◆ Work task ◆
Your job with the data below is to output exactly the lines from the one holding "Image resolution: width=690" down to the one holding "Click the Created", both included, and no others.

Data records section start

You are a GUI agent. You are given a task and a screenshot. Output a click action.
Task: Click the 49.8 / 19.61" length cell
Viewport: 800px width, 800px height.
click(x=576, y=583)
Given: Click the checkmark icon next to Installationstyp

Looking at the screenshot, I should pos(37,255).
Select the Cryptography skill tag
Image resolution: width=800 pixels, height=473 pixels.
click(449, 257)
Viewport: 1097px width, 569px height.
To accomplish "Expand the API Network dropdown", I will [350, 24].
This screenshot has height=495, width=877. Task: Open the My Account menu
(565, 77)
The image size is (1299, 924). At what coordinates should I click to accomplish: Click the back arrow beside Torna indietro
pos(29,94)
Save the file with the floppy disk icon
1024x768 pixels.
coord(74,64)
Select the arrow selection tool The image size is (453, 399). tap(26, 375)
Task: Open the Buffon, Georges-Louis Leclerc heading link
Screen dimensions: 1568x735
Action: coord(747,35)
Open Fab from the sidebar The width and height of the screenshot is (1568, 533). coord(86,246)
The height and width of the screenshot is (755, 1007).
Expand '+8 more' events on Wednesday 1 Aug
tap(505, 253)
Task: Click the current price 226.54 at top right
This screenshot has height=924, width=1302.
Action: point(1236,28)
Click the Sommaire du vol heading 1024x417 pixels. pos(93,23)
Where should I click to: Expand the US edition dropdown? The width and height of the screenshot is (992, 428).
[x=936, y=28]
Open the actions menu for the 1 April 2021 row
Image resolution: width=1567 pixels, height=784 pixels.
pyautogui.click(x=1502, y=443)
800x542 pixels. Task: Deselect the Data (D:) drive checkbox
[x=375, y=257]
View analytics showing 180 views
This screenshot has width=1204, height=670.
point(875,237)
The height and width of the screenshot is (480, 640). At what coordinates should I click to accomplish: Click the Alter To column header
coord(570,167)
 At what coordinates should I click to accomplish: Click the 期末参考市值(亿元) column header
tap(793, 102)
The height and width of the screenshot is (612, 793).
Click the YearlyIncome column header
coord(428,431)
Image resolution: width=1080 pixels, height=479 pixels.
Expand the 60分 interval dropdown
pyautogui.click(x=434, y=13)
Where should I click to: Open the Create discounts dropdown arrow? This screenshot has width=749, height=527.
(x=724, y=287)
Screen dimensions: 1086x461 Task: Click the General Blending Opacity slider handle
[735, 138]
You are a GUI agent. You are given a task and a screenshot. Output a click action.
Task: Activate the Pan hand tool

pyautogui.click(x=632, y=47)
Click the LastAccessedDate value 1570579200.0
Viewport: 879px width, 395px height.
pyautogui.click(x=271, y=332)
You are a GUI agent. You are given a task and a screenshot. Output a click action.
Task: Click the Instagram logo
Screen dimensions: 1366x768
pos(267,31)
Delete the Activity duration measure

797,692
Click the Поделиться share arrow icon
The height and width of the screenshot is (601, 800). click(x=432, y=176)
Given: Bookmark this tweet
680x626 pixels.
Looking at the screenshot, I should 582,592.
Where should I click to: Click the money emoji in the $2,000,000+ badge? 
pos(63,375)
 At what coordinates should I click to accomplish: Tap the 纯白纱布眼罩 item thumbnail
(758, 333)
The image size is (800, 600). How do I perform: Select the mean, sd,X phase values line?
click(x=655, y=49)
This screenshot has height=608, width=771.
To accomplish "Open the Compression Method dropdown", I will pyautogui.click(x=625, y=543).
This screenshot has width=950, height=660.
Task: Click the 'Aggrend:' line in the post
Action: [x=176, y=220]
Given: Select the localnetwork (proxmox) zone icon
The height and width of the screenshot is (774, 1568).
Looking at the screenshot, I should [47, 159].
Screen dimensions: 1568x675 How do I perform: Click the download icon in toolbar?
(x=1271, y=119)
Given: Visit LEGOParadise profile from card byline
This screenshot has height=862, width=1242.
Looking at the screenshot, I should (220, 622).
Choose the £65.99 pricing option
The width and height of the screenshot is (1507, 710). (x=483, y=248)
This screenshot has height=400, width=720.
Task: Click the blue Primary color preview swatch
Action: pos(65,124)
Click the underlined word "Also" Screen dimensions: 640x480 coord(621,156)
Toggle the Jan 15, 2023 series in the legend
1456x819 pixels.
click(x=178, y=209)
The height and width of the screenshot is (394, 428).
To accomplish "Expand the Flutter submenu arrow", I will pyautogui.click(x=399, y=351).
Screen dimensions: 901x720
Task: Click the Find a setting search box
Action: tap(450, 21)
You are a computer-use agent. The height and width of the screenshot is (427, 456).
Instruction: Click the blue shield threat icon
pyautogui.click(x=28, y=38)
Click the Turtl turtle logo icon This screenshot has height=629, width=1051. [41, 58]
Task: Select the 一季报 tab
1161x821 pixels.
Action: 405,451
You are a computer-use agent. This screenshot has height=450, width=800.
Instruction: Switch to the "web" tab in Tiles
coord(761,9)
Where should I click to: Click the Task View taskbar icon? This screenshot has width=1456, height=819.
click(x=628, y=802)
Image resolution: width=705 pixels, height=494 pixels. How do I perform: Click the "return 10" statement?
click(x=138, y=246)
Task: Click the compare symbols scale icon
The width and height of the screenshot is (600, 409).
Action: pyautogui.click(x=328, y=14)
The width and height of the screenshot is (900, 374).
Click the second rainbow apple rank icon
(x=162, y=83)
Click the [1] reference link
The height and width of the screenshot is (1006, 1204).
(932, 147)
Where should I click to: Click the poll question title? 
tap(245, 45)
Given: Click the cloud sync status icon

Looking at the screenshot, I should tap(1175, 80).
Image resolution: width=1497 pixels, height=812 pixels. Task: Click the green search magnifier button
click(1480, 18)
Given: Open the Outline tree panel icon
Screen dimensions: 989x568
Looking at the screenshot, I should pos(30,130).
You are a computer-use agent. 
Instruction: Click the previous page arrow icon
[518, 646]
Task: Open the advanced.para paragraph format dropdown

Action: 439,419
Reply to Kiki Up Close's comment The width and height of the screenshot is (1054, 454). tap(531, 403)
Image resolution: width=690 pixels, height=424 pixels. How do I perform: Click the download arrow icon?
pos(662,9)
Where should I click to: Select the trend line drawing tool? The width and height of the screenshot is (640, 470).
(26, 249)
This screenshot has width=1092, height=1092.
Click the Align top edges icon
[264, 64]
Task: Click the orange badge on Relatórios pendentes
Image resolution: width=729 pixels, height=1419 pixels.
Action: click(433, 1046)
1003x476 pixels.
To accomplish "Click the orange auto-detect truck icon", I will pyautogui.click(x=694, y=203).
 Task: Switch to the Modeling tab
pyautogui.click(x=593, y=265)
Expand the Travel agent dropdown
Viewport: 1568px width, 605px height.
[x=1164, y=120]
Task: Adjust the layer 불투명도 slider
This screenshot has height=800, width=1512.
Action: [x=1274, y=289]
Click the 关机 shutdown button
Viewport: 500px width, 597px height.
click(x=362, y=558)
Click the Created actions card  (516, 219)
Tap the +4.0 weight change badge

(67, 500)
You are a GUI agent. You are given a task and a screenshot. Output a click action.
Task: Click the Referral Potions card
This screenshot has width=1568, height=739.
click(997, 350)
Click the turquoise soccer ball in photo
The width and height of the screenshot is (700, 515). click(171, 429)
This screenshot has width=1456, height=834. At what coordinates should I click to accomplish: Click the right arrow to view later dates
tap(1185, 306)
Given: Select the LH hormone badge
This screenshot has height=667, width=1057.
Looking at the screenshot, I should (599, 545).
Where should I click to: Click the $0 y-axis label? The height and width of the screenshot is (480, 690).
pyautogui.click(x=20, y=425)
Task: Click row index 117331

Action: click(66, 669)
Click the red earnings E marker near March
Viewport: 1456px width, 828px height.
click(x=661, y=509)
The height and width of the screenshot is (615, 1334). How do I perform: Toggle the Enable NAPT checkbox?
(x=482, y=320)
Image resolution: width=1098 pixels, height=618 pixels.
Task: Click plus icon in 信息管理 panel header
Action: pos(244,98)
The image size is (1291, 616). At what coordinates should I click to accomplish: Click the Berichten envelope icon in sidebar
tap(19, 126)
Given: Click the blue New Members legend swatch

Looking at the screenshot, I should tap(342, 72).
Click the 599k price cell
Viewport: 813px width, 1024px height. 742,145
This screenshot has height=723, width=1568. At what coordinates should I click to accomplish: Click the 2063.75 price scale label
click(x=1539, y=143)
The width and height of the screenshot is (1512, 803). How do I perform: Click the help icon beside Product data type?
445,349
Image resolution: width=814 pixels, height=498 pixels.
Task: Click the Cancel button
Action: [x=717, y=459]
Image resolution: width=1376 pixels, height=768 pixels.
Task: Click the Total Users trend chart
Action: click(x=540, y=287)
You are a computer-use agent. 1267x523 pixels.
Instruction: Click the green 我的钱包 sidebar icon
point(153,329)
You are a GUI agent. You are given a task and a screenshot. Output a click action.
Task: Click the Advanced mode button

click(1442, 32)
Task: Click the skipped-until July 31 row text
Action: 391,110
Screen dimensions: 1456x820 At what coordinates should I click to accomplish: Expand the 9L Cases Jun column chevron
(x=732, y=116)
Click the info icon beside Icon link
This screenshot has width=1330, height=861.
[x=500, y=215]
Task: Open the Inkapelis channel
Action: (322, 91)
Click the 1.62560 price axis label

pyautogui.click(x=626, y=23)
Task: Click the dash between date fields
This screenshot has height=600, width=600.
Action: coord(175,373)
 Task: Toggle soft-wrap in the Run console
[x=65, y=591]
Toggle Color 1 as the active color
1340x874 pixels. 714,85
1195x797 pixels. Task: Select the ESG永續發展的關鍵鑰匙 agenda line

Data records section end

◆ Output for this task ◆
Image resolution: width=690 pixels, height=424 pixels. How do I perform: Click the download arrow icon?
pos(662,9)
Where should I click to: Select the trend line drawing tool? The width and height of the screenshot is (640, 470).
(26, 249)
This screenshot has width=1092, height=1092.
Click the Align top edges icon
[264, 64]
Task: Click the orange badge on Relatórios pendentes
Image resolution: width=729 pixels, height=1419 pixels.
Action: click(433, 1046)
1003x476 pixels.
To accomplish "Click the orange auto-detect truck icon", I will pyautogui.click(x=694, y=203).
 Task: Switch to the Modeling tab
pyautogui.click(x=593, y=265)
Expand the Travel agent dropdown
Viewport: 1568px width, 605px height.
[x=1164, y=120]
Task: Adjust the layer 불투명도 slider
This screenshot has height=800, width=1512.
Action: [x=1274, y=289]
Click the 关机 shutdown button
Viewport: 500px width, 597px height.
click(x=362, y=558)
Click the Created actions card  (516, 219)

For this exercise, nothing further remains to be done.